◆ ABOUT THIS EXERCISE
Each entry below is to be duplicated precisely.

####################

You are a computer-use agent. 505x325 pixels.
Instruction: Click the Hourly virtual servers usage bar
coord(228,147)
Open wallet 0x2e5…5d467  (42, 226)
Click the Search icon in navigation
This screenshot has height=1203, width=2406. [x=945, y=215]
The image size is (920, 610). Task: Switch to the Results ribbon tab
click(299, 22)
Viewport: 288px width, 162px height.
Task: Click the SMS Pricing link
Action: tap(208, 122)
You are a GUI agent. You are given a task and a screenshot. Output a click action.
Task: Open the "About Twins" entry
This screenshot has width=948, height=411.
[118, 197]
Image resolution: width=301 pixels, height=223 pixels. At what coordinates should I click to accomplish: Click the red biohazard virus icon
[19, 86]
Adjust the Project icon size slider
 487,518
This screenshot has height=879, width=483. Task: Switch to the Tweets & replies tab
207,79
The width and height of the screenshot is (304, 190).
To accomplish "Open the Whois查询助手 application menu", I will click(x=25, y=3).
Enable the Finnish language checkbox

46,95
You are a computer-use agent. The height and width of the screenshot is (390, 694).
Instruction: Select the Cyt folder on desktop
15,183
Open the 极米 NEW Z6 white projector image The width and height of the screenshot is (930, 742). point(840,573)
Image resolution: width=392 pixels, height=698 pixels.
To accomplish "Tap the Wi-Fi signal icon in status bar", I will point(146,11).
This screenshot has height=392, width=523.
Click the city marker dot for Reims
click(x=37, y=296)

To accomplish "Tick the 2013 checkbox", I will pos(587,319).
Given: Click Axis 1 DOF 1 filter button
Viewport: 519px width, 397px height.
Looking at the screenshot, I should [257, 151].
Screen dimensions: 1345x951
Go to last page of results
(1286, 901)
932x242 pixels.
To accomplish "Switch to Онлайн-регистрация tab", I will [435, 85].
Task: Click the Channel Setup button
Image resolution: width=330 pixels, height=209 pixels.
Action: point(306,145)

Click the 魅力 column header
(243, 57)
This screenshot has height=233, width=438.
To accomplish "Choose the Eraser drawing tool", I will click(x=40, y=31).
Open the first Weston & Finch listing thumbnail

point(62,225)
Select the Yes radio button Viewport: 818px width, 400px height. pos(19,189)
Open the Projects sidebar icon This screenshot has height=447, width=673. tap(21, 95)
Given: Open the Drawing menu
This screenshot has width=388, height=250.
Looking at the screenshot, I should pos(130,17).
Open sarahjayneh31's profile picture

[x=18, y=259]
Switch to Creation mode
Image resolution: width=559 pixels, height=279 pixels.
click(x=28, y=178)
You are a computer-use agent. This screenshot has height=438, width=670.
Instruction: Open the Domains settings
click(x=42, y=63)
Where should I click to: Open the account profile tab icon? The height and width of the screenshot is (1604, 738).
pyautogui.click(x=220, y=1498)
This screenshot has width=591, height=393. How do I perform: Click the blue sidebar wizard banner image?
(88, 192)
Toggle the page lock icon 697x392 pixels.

####################

◆ ANSWER AREA
You are a computer-use agent. 505x325 pixels.
Instruction: Click the Hourly virtual servers usage bar
coord(228,147)
Open wallet 0x2e5…5d467  (42, 226)
Click the Search icon in navigation
This screenshot has height=1203, width=2406. [x=945, y=215]
The image size is (920, 610). Task: Switch to the Results ribbon tab
click(299, 22)
Viewport: 288px width, 162px height.
Task: Click the SMS Pricing link
Action: tap(208, 122)
You are a GUI agent. You are given a task and a screenshot. Output a click action.
Task: Open the "About Twins" entry
This screenshot has width=948, height=411.
[118, 197]
Image resolution: width=301 pixels, height=223 pixels. At what coordinates should I click to accomplish: Click the red biohazard virus icon
[19, 86]
Adjust the Project icon size slider
 487,518
This screenshot has height=879, width=483. Task: Switch to the Tweets & replies tab
207,79
The width and height of the screenshot is (304, 190).
To accomplish "Open the Whois查询助手 application menu", I will click(x=25, y=3).
Enable the Finnish language checkbox

46,95
You are a computer-use agent. The height and width of the screenshot is (390, 694).
Instruction: Select the Cyt folder on desktop
15,183
Open the 极米 NEW Z6 white projector image The width and height of the screenshot is (930, 742). point(840,573)
Image resolution: width=392 pixels, height=698 pixels.
To accomplish "Tap the Wi-Fi signal icon in status bar", I will point(146,11).
This screenshot has height=392, width=523.
Click the city marker dot for Reims
click(x=37, y=296)

To accomplish "Tick the 2013 checkbox", I will pos(587,319).
Given: Click Axis 1 DOF 1 filter button
Viewport: 519px width, 397px height.
Looking at the screenshot, I should [257, 151].
Screen dimensions: 1345x951
Go to last page of results
(1286, 901)
932x242 pixels.
To accomplish "Switch to Онлайн-регистрация tab", I will [435, 85].
Task: Click the Channel Setup button
Image resolution: width=330 pixels, height=209 pixels.
Action: point(306,145)

Click the 魅力 column header
(243, 57)
This screenshot has height=233, width=438.
To accomplish "Choose the Eraser drawing tool", I will click(x=40, y=31).
Open the first Weston & Finch listing thumbnail

point(62,225)
Select the Yes radio button Viewport: 818px width, 400px height. pos(19,189)
Open the Projects sidebar icon This screenshot has height=447, width=673. tap(21, 95)
Given: Open the Drawing menu
This screenshot has width=388, height=250.
Looking at the screenshot, I should pos(130,17).
Open sarahjayneh31's profile picture

[x=18, y=259]
Switch to Creation mode
Image resolution: width=559 pixels, height=279 pixels.
click(x=28, y=178)
You are a computer-use agent. This screenshot has height=438, width=670.
Instruction: Open the Domains settings
click(x=42, y=63)
Where should I click to: Open the account profile tab icon? The height and width of the screenshot is (1604, 738).
pyautogui.click(x=220, y=1498)
This screenshot has width=591, height=393. How do I perform: Click the blue sidebar wizard banner image?
(88, 192)
Toggle the page lock icon 697x392 pixels.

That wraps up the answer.